Os pesquisadores testaram o NIFS em 565 gestações com uma média de 17 semanas de gravidez. Eles aplicaram o sequenciamento profundo de DNA fetal livre de células (cffDNA) à análise de amostras de sangue materno e usaram métodos computacionais avançados para identificar variantes genéticas em quase 23.000 genes (o exoma) em cada feto. A comparação de suas descobertas com as do sequenciamento direto do feto após amniocentese ou biópsia de vilo corial (CVS) permitiu verificar sua precisão; eles descobriram que o NIFS detectou cerca de 95 a 99% das variantes genéticas encontradas pelos métodos invasivos, dependendo do tipo de variante e do padrão de herança e, principalmente, 97,2% das variantes genéticas responsáveis por condições clinicamente importantes no estudo. “O teste teve um desempenho excelente na detecção de todas as variantes clinicamente relevantes encontradas pelo sequenciamento genômico invasivo que teriam passado despercebidas por todos os testes não invasivos atuais, e genotipou com precisão mais de 97% delas.
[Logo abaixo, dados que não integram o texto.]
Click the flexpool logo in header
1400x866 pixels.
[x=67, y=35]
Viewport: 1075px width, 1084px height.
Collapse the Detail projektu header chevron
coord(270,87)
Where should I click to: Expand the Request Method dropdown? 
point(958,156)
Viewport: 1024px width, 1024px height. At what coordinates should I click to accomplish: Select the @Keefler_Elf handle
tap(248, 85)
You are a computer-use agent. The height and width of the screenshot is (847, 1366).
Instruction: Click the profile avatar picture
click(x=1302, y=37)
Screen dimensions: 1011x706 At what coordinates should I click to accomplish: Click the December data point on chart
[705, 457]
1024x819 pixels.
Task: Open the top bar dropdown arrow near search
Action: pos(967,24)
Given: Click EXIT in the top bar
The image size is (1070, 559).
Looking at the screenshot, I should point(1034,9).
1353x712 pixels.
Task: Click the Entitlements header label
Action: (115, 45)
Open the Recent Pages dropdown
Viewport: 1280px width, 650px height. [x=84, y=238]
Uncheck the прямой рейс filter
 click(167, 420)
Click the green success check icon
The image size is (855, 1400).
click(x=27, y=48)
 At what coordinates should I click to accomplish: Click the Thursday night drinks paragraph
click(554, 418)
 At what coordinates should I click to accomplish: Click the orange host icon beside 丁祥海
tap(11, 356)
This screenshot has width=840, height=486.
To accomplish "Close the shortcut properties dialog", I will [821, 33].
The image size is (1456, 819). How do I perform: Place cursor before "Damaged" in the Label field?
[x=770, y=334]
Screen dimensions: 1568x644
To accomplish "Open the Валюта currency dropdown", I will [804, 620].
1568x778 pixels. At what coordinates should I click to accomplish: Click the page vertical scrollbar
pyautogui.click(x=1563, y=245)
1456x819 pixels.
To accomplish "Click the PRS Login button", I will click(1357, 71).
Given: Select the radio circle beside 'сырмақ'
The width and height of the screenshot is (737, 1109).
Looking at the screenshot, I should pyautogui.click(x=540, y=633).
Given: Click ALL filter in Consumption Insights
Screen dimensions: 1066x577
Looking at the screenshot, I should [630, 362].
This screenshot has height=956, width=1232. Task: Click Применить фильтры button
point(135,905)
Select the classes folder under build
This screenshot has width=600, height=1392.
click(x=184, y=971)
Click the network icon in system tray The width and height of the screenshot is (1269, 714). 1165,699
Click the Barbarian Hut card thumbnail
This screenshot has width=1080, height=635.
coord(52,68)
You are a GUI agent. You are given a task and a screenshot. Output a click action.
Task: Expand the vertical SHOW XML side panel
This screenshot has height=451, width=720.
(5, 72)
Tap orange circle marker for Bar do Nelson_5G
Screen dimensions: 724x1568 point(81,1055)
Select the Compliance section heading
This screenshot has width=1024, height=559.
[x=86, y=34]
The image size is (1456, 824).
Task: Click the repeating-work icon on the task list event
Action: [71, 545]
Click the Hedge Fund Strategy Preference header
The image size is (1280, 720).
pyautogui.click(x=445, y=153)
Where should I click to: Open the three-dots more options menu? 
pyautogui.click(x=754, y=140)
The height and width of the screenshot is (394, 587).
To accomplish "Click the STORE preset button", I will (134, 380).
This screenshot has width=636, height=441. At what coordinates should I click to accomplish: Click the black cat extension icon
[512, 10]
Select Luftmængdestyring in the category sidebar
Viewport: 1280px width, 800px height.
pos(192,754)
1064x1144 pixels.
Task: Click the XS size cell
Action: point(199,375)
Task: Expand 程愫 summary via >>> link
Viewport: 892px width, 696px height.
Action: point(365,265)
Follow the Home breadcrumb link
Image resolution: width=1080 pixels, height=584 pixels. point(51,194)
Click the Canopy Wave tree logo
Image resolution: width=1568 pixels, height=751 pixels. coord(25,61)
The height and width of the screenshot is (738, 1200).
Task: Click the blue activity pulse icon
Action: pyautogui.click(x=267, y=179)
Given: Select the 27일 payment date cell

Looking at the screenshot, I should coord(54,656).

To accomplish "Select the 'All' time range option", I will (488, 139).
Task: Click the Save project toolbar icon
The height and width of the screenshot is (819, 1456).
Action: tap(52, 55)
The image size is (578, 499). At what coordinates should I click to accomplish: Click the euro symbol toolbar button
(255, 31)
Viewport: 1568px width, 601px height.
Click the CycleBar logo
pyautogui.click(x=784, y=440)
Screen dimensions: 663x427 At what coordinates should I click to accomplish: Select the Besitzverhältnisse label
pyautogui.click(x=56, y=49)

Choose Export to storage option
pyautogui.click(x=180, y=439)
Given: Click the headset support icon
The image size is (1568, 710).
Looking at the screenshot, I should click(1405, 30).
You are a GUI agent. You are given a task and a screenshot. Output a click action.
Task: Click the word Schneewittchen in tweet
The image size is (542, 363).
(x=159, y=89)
Também houve algumas descobertas inesperadas, como gestações gemelares com tecido anormal e evidências de que algumas mães receberam transplante de medula óssea de um doador masculino, o que confundiu os resultados do NIPT”, diz o Dr. Whelan. “Isso forneceu mais evidências da força da técnica.” Estima-se que o NIFS seja consideravelmente mais barato do que o padrão ouro atual de GS invasivo, uma vez que é amplamente baseado em recursos que já existem e estão amplamente disponíveis em laboratórios de diagnóstico comerciais e não requer um procedimento médico. A técnica usa apenas um número ligeiramente maior de leituras de sequenciamento do que as necessárias para o GS invasivo e pode ser usada em um estágio mais precoce da gravidez do que aquele em que a maioria das anormalidades fetais são detectáveis por imagem. Ao fornecer acesso mais precoce a informações e diagnósticos genéticos, o NIFS pode reduzir os custos gerais, permitindo um gerenciamento mais informado da gravidez. O teste já demonstrou ser preciso em amostras de gestações de até 10 semanas, com a proporção de cfDNA no sangue materno proveniente da placenta (a fração fetal) tão baixa quanto 3%. “Nesses níveis de concentração, ainda observamos uma concordância muito alta com o sequenciamento genômico clínico realizado em DNA obtido por meio de testes invasivos”, afirma o Dr. Whelan.
Os pesquisadores agora pretendem continuar aprimorando as capacidades do NIFS para identificar variantes genéticas clinicamente relevantes adicionais que não são avaliadas pelo sequenciamento de exoma padrão. Eles também estão expandindo e ampliando seus estudos para permitir a triagem por NIFS para todas as gestações no futuro. “Embora os resultados diagnósticos e o desempenho geral do teste não tenham sido uma surpresa, foi notável que tenhamos conseguido acessar e sequenciar uma parte tão grande do genoma fetal a partir de uma simples coleta de sangue materno durante a gravidez.
No futuro, há muitas pesquisas interessantes em andamento na área de tratamento pré-natal de doenças genéticas. Juntamente com o NIFS, isso poderá ser transformador, permitindo que um tratamento seja usado em um estágio mais precoce e eficaz. O NIFS também nos permite começar a capturar, meses antes do nascimento, as informações clinicamente relevantes que atualmente são avaliadas pela triagem neonatal, permitindo uma preparação precoce para o manejo pós-natal”, afirma o Dr. Whelan. “Esta é uma mudança de paradigma empolgante e um ponto de inflexão para o diagnóstico pré-natal.”